=== Record set ===

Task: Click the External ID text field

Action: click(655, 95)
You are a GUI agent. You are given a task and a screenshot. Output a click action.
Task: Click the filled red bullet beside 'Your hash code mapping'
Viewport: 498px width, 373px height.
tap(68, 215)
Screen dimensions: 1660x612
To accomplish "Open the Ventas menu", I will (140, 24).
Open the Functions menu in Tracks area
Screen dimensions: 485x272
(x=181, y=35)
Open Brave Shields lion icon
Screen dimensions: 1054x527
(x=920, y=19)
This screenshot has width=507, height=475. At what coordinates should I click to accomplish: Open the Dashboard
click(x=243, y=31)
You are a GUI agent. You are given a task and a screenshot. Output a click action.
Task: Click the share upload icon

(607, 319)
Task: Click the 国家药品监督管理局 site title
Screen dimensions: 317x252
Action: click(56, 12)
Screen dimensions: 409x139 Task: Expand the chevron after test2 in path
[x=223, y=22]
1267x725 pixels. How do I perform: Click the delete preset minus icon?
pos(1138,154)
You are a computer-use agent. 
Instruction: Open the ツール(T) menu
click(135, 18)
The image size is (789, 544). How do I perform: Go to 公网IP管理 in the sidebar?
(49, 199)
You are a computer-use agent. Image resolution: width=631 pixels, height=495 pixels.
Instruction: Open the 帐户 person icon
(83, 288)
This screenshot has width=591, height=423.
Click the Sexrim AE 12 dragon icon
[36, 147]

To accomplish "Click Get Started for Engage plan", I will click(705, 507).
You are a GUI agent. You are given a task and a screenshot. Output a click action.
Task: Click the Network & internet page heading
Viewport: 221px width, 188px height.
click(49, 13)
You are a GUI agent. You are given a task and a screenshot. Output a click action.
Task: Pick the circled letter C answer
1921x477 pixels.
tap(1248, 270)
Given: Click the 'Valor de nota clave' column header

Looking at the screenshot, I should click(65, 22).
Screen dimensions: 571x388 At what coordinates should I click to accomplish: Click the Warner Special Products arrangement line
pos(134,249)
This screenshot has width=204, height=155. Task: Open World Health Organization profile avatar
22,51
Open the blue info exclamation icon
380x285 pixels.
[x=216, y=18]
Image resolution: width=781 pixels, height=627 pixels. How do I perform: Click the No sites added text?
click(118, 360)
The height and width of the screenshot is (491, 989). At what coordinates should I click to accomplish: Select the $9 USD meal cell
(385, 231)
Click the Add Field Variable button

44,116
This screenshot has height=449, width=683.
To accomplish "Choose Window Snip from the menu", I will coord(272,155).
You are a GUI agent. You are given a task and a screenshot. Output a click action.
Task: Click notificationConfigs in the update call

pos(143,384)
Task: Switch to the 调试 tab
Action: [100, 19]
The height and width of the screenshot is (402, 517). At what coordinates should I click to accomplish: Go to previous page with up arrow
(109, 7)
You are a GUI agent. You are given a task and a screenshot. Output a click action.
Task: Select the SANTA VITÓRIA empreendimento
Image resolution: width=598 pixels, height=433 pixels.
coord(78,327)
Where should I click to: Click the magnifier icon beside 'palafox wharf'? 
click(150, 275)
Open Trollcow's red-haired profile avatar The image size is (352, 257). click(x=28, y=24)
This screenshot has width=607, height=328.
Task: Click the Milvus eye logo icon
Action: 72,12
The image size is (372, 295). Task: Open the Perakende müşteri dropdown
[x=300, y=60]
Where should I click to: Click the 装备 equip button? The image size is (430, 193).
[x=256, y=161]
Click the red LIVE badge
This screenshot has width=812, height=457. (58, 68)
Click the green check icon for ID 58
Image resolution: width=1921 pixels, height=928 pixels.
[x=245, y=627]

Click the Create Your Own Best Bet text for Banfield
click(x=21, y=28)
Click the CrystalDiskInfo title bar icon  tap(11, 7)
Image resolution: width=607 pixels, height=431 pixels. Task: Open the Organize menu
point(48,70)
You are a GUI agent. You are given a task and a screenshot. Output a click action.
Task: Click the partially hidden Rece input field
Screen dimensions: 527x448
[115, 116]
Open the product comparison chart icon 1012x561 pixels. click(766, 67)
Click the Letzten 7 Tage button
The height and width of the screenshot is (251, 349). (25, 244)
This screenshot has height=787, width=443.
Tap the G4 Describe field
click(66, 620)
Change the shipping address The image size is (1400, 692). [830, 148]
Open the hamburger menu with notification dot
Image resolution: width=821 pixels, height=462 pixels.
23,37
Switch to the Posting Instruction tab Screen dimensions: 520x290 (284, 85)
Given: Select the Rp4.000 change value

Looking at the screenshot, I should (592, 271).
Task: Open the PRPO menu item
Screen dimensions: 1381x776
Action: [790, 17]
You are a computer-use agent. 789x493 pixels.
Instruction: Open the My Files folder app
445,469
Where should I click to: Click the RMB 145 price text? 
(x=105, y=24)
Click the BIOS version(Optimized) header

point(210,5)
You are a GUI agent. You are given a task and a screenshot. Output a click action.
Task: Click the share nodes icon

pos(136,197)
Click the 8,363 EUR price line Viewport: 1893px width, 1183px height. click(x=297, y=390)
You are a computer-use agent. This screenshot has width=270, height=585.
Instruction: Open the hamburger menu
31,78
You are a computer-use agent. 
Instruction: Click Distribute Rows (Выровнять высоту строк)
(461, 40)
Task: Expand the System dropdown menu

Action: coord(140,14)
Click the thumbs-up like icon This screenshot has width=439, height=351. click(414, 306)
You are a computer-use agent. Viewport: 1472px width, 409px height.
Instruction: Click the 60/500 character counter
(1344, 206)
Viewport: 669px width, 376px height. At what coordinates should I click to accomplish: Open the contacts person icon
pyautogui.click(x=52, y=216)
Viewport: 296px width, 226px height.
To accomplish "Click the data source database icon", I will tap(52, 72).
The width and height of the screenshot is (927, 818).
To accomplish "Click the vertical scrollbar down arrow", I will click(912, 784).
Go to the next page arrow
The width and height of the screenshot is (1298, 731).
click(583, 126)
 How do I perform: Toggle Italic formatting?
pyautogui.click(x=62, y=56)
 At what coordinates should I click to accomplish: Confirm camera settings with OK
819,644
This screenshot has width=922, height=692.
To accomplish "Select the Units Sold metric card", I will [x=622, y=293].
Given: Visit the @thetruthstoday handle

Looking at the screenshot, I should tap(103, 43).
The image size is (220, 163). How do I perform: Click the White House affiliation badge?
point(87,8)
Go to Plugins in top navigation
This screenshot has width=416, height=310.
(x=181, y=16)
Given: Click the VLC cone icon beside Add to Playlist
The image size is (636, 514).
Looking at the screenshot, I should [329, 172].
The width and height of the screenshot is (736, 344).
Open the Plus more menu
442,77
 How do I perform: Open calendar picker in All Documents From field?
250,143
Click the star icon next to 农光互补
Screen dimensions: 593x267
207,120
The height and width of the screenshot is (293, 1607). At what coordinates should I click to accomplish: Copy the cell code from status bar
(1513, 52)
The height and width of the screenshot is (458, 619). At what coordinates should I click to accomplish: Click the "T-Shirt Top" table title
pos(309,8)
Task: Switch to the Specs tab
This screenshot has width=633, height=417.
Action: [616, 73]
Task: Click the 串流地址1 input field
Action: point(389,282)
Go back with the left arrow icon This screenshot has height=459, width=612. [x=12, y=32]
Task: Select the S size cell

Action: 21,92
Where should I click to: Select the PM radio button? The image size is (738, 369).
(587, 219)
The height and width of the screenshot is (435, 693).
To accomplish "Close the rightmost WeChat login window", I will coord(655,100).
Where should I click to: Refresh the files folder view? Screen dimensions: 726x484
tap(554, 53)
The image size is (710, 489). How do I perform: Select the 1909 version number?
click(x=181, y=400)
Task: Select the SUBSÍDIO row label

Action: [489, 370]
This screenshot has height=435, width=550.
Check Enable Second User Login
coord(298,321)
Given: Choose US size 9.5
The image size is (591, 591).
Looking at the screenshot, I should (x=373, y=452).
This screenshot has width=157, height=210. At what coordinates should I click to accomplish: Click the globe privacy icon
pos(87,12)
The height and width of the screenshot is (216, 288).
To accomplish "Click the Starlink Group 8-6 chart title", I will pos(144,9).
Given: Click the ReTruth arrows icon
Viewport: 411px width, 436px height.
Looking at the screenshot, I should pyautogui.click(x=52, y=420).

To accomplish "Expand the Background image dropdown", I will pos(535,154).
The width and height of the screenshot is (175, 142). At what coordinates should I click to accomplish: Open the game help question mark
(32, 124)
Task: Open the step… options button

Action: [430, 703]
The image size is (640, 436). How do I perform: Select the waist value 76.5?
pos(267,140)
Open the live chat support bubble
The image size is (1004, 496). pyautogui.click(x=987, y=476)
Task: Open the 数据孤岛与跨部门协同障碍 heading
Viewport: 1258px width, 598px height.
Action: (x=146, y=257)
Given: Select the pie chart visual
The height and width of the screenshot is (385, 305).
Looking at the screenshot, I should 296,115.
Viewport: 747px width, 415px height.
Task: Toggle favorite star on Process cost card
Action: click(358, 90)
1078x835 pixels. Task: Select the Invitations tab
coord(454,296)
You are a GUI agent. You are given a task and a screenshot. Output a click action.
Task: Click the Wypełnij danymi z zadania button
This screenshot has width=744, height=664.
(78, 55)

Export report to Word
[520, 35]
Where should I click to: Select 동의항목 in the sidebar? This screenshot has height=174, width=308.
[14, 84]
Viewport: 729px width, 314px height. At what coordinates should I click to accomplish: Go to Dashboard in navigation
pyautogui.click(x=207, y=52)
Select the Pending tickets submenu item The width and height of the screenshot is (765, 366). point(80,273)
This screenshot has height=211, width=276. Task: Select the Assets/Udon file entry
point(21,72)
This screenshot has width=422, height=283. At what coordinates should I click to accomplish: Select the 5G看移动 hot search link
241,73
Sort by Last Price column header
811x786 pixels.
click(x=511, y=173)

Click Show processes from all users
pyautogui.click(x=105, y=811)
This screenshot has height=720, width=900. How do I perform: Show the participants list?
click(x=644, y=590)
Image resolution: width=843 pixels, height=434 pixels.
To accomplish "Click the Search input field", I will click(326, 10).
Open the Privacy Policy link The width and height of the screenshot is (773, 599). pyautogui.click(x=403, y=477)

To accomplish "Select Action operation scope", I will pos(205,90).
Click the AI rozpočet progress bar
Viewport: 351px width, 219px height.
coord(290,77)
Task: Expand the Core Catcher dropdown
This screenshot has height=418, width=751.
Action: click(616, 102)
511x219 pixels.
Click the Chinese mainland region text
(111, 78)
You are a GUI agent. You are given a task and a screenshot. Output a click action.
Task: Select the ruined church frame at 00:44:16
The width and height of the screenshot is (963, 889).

===

- [Prompt]: Your task is to transcribe, with no changes, only the lines of the listing above that lie between the line holding "This screenshot has width=416, height=310." and the line holding "The width and height of the screenshot is (736, 344).", inclusive.

- [The answer]:
This screenshot has width=416, height=310.
(x=181, y=16)
Given: Click the VLC cone icon beside Add to Playlist
The image size is (636, 514).
Looking at the screenshot, I should [329, 172].
The width and height of the screenshot is (736, 344).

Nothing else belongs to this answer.